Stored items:
========================

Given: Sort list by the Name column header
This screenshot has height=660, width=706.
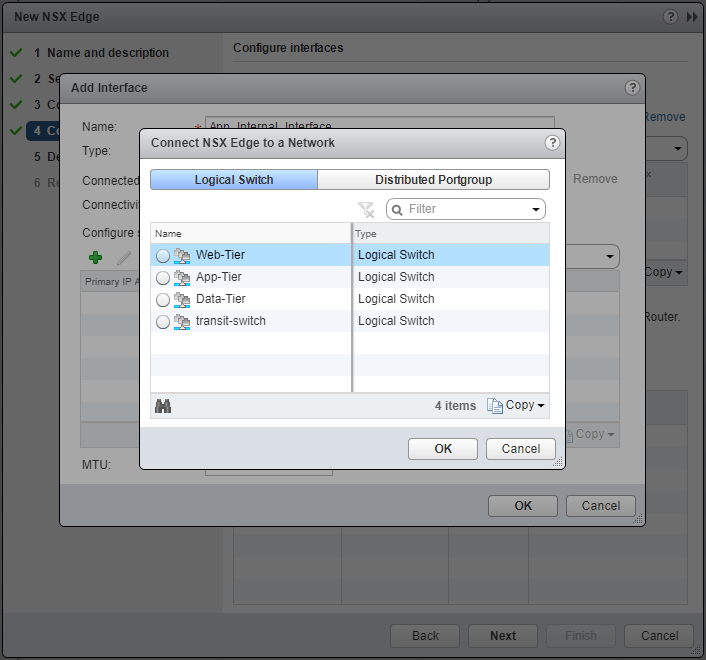Looking at the screenshot, I should pos(250,233).
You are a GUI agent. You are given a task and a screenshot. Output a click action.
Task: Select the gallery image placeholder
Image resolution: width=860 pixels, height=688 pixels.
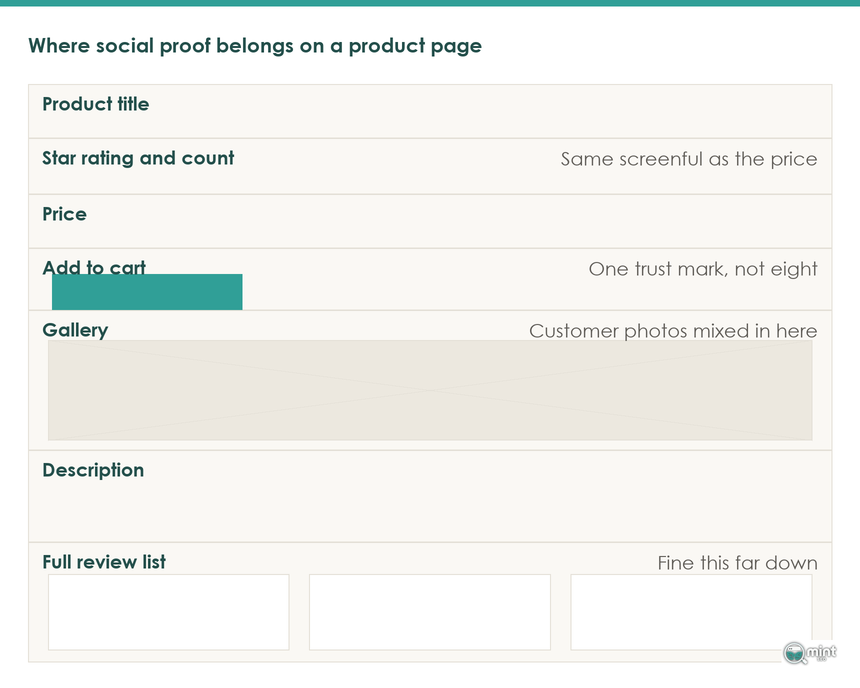(430, 390)
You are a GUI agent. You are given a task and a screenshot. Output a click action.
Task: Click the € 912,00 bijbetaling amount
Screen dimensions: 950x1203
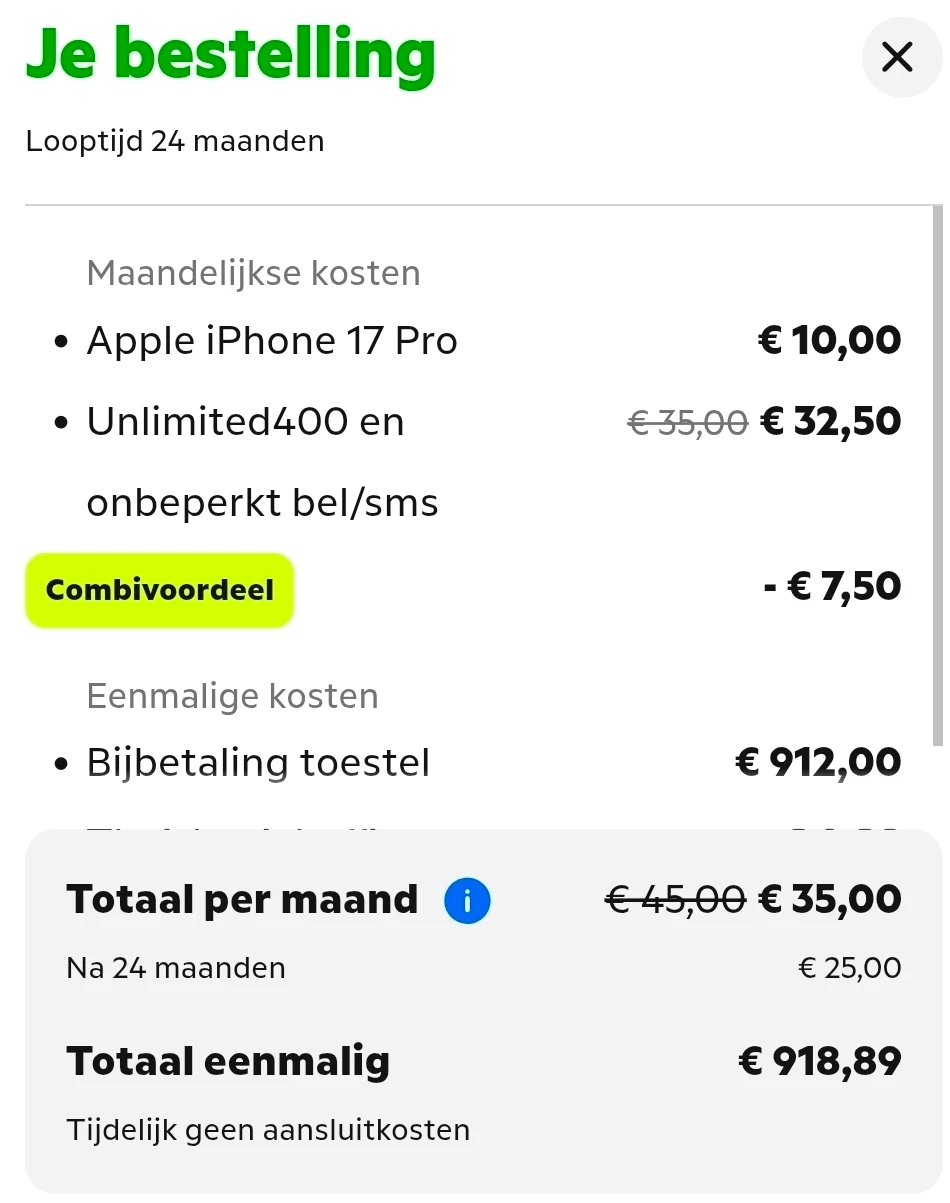pyautogui.click(x=818, y=763)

========================

:: Work item ::
Line by line, print the records exactly, leaving the pictures behind.

:: Solution to this exercise ::
Given: Sort list by the Name column header
This screenshot has height=660, width=706.
Looking at the screenshot, I should pos(250,233).
You are a GUI agent. You are given a task and a screenshot. Output a click action.
Task: Select the gallery image placeholder
Image resolution: width=860 pixels, height=688 pixels.
(430, 390)
You are a GUI agent. You are given a task and a screenshot. Output a click action.
Task: Click the € 912,00 bijbetaling amount
Screen dimensions: 950x1203
pyautogui.click(x=818, y=763)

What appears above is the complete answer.